The superiority of ChatGPT 4.0 in semantic understanding and reasoning abilities enabled it to perform exceptionally well in addressing complex clinical issues, generating responses that were more comprehensive, accurate, and useful. The lack of significant differences between ChatGPT 3.5 and Gemini suggests that although these models may differ in certain areas, their overall quality gap is relatively small. This also indicates that while ChatGPT 3.5 and Gemini can provide reasonable answers for some tasks, their overall performance still falls short of ChatGPT 4.0. These results highlight the considerable potential of AI language models in clinical decision-making and support.

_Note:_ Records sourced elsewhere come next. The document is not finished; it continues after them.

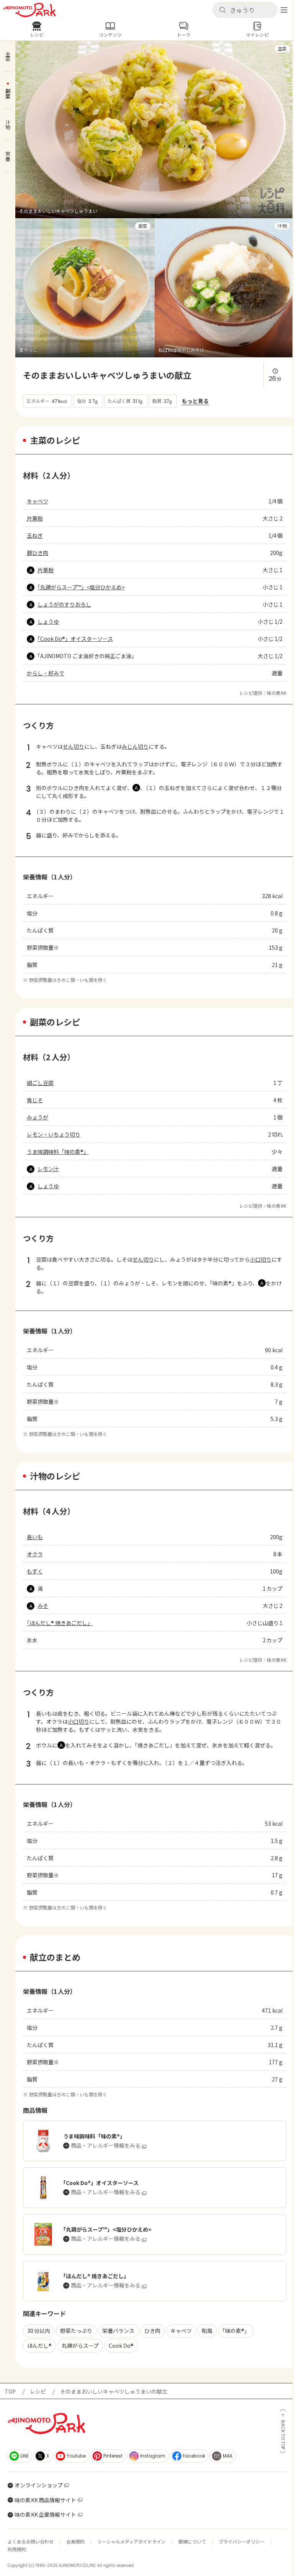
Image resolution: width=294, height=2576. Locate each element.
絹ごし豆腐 (40, 1083)
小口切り (260, 1259)
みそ (43, 1605)
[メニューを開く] (284, 10)
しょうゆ (48, 621)
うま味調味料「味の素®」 (58, 1151)
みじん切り (135, 746)
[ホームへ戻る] (29, 10)
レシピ (38, 2391)
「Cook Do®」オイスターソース (75, 638)
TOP (10, 2391)
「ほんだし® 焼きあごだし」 (60, 1623)
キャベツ (37, 501)
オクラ (35, 1554)
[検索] (222, 10)
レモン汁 (48, 1169)
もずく (35, 1571)
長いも (35, 1537)
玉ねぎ (35, 535)
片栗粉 (35, 518)
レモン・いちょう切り (53, 1134)
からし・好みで (45, 673)
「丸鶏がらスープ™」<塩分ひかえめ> (81, 587)
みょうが (37, 1117)
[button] (245, 10)
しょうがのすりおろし (64, 604)
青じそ (35, 1100)
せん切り (73, 746)
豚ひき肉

To evaluate the performance of ChatGPT 3.5, ChatGPT 4.0, and Gemini across individual dimensions of relevance, completeness, correctness, helpfulness, and safety, we compared the scores of these three models on each quality dimensions. ChatGPT 4.0 scored 4.38 ± 0.30 for relevance, 4.07 ± 0.27 for completeness, 4.28 ± 0.44 for correctness, 4.29 ± 0.38 for helpfulness, and 4.70 ± 0.30 for safety. In the overall evaluation across all five dimensions, ChatGPT 4.0 outperformed the other two models. In the relevance analysis, both ChatGPT 3.5 and Gemini scored significantly lower than ChatGPT 4.0 (p < 0.0001), with Gemini achieving the lowest score. In terms of safety, ChatGPT 4.0 again showed exceptional performance (p < 0.0001 and p = 0.0025), while the difference between ChatGPT 3.5 and Gemini was minimal. For relevance, ChatGPT 3.5 scored 4.16 ± 0.34, while Gemini followed closely with 3.93 ± 0.58. Regarding safety, ChatGPT 3.5 scored 4.17 ± 0.60, and Gemini slightly exceeded this with 4.33 ± 0.69. Both scores were significantly lower than those of ChatGPT 4.0 (Figure 3).

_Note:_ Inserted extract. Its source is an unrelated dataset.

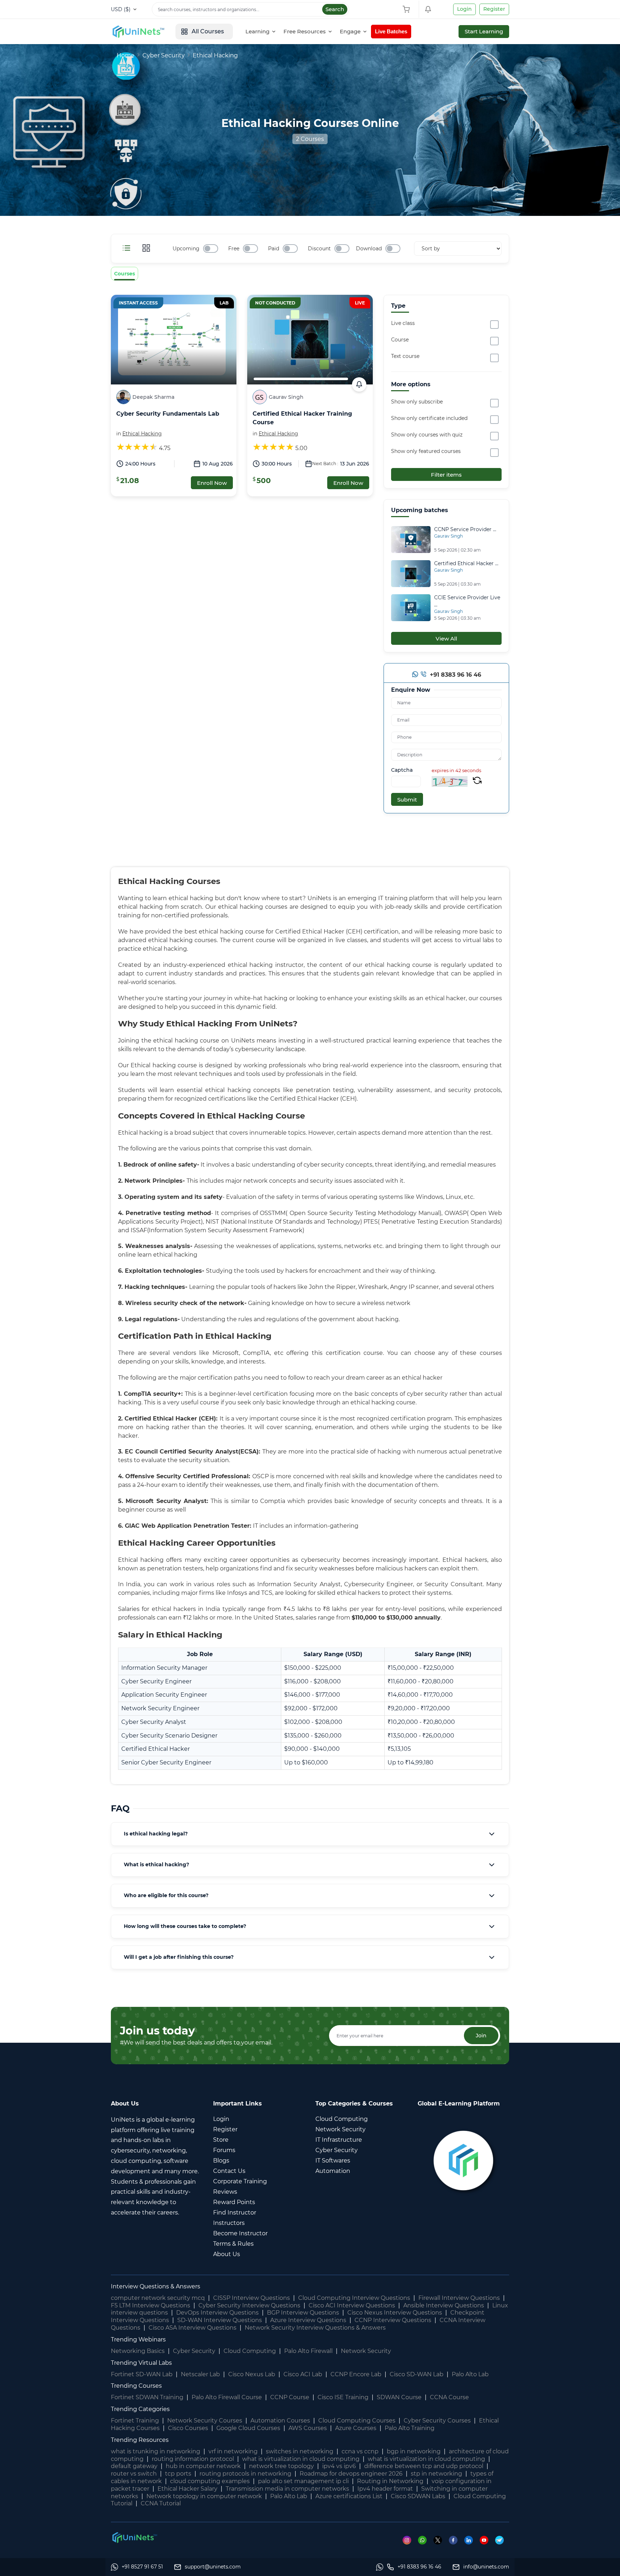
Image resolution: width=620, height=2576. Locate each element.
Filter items (446, 474)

Figure 3. Comparative performance scores of ChatGPT3.5, ChatGPT4.0, and Gemini on five quality dimensions. This bar chart displays the scores of three artificial intelligence models across five quality dimensions: Relevance, Completeness, Correctness, Helpfulness, and Safety. Scores range from 0 to 5, based on rheumatologists evaluations. Statistical significance is denoted with asterisks, where “ns” indicates not significant, “*” for p < 0.05, “**” for p < 0.01, “***” for p < 0.001, and “****” for p < 0.0001. Error bars represent the standard error.

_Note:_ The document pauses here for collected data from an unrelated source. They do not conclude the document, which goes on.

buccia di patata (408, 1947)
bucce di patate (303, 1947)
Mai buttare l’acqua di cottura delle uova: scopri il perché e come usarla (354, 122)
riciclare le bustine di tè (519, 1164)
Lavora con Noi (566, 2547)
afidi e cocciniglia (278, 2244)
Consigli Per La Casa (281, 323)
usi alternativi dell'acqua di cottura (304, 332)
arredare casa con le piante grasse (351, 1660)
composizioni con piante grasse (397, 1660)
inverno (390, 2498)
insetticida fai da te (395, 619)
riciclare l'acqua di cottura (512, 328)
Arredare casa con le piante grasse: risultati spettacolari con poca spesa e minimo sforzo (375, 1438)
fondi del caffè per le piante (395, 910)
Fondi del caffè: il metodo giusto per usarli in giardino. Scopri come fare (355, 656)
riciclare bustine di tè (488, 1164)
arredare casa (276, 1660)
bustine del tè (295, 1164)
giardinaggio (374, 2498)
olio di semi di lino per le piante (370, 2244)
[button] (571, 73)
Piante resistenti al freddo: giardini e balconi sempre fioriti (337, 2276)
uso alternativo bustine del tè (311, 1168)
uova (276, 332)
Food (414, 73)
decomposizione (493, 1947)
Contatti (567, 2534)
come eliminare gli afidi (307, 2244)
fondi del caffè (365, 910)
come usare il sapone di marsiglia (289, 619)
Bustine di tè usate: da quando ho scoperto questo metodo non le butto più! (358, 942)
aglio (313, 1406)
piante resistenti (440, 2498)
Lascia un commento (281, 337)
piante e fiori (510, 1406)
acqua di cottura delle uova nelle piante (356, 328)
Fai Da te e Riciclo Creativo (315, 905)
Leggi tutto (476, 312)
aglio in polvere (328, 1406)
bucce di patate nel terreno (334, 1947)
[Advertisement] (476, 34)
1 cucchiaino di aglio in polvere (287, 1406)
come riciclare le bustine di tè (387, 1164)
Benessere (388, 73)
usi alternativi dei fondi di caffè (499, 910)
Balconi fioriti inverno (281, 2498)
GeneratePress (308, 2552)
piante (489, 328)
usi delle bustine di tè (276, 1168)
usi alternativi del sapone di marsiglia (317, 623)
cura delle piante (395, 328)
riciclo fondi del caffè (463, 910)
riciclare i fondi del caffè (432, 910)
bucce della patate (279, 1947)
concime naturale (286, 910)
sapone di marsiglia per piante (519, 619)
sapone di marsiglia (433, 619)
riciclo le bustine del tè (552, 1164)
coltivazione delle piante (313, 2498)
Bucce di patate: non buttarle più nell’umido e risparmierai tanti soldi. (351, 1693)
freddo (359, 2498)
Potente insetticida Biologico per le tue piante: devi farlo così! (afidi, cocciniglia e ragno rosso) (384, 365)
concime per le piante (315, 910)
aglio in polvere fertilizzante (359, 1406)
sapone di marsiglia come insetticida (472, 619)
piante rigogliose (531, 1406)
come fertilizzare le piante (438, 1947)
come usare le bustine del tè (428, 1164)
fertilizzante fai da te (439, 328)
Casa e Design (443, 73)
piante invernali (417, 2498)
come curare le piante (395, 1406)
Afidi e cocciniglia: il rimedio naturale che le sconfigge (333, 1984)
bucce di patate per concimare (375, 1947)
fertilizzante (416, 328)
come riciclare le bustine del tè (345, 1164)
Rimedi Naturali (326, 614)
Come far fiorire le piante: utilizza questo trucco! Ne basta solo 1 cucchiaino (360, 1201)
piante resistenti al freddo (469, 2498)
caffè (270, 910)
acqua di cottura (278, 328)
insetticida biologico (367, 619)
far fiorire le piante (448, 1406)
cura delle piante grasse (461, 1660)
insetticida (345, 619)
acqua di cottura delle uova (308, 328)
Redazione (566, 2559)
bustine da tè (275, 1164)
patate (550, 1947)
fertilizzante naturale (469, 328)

In the analyses of completeness and helpfulness, ChatGPT 3.5 received the lowest scores, followed by Gemini, while ChatGPT 4.0 led with a significant advantage. In the relevance analysis, Gemini scored the lowest, with ChatGPT 3.5 following, and ChatGPT 4.0 again led with a significant advantage (p < 0.0001 and p < 0.0001). However, ChatGPT 3.5 and Gemini performed similarly in terms of safety, correctness, and helpfulness. For instance, in terms of correctness, ChatGPT 4.0 outperformed both ChatGPT 3.5 and Gemini by a significant margin (p = 0.0001 and p = 0.0002), with both the latter models showing similar scores. Their correctness scores were nearly identical, with ChatGPT 3.5 scoring 3.74 ± 0.76 and Gemini scoring 3.75 ± 0.80. Specifically, for completeness, ChatGPT 3.5 scored 3.30 ± 0.40, while Gemini achieved 3.73 ± 0.53, significantly outperforming ChatGPT 3.5 (p < 0.0001), as shown in Figure 3.
The higher accuracy and more comprehensive answers of ChatGPT 4.0 improve clinical decision-making and patient outcomes, while the lower scores of ChatGPT 3.5 and Gemini may lead to missed critical information, underscoring the need for model optimization.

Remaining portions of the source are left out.